REUTERS ALERTNET/RUTH GIDLEY
IDERI, MALAWI (AlertNet) – Southern Africa is gearing up to get food rations to millions of people whose survival has been stretched to the edge by repeated drought, but food experts say emergency aid only keeps crises at bay for a year at a time.

More than half the regional population survives on less than $1 a day, so any extra hardship can easily push them into crisis. Repeated emergencies make people more at risk of permanent destitution, aid workers say.

“We pat each other on the back for having just saved lives. But we’ll be back next year,” Sam Chimwaza, Malawi country representative of the U.S. AID-funded Famine Early Warning Systems Network, FEWS NET, told AlertNet. “People are already asking if this year is a rehearsal for next. We are really not addressing the underlying causes.

“Despite all the assistance over the years, why is it that we are still seeing people falling into poverty?” Chimwaza asked. “Food aid hasn’t actually helped the people we intend to help.”

Malawi’s annual gross national income per capita is $170, and almost 42 percent of the population lives on less than $1 a day, according to the U.N. Development Programme.

Chimwaza said donors in North America were too ready to send food aid around the world on a journey that could take up to six months, instead of giving cash for Malawi to buy maize much closer to home.

“Food aid is a business. They’ve got companies invested in shipping,” he said.

About 75 percent of food aid donations were in the form of food in 2004. The United States, one of the largest donors, gives 99 percent of its food aid in the form of surplus grains from its own farmers.

“Why can’t they give money to buy it?” Chimwaza asked. “South Africa has maize but hasn’t given us grains, it’s given us cash. While we are suffering here, and we appreciate the food that comes, we are starting to ask questions.”

HAND-TO-MOUTH

ActionAid, an aid agency which focuses on development but also addresses emergencies, says nothing will change unless emergency measures look to the medium-term as well as the short-term.

Edson Musopole, Action Aid Malawi’s food security adviser, said every time there is a shortage, people start eating into the resources they need for the following year’s harvest, selling livestock and using seeds for food.

“With each crisis, there’s a new level of vulnerability being created,” he said. “Unless we can address this, our mitigation will only be shortlived and we will need to keep repeating ourselves.”

Musopole said that by targeting aid at the poorest of the poor, children, the elderly and people with HIV/AIDS, relief agencies were keeping people afloat, but not doing anything to make the country stronger.

“We don’t want only a hand-to-mouth situation. We want to help people to be able to feed their families and also produce enough to supply the market so that food could be available on the market when required,” he said.

“We’ve had five years of subsidies just to lift people up to where they can effectively function.

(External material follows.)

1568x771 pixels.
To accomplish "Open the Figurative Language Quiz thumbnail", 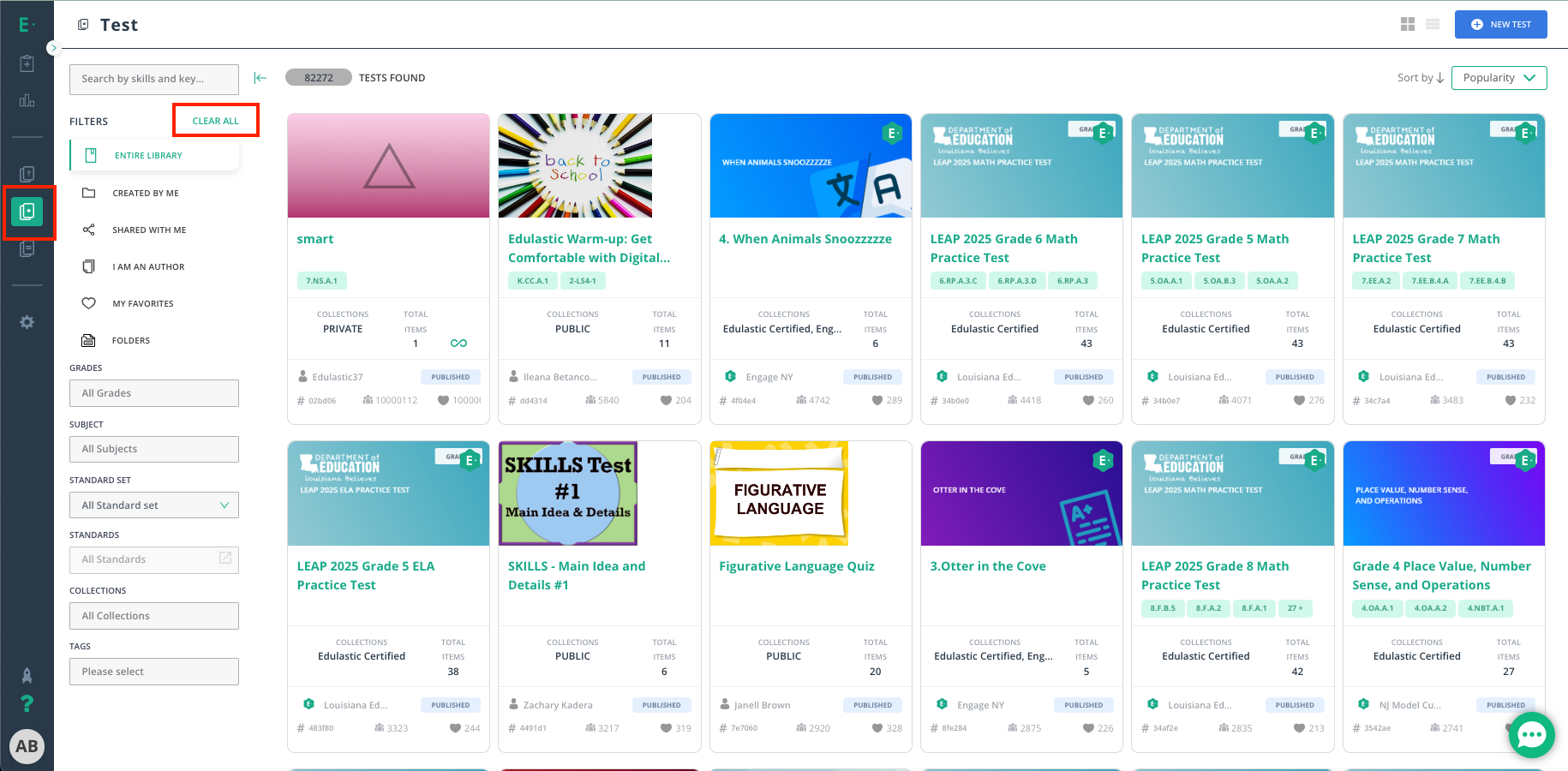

If we’re serious about avoiding this happening, improved support to smallholder farmers is the answer.”

Musopole said aid donors should look more to helping people find ways of getting cash to invest in fertiliser and irrigation.

There have been shortages of subsidised fertiliser in Malawi in recent years, and farmers say it’s hard to produce good crops without it.

Only 2 percent of Malawi’s arable land is irrigated, according to the African Studies Center at the U.S. University of Pennsylvania, even though it lies alongside a huge freshwater lake, Lake Malawi.

CASSAVA GARDEN

Musopole said countries such as Malawi were destined to lurch from crisis to crisis because people depended on one or two staple crops – maize in particular -- which were vulnerable to erratic weather patterns.

He said communities needed to start growing a wider range of crops, such as sweet potatoes, pumpkins and cassava, which are strong enough to withstand poor rains and could be harvested just when the hungry season was starting to bite.

This is no easy task in a region where a version of “nsima” -- a thick porridge of maize meal -- is the basis of virtually every meal.

But in the village of Imedi, in the central region of Salima, about 120km northeast of Lilongwe, villagers with help from the Malawi Red Cross have planted a cassava garden that could make the future brighter.

Despite serious food shortages in the area, the villagers have resisted the temptation to harvest the roots for immediate sustenance and are patiently waiting until they are big enough to distribute as seedlings so that people have something else to turn to when times are tough.

Eunice James, one of the farmers, said: “I’d prefer maize. But if you go to the market you have to scramble for maize and the prices are very high.”

Another farmer, Oscar Salim, said: “When the rainfall’s difficult, at least we’ll have something to eat.”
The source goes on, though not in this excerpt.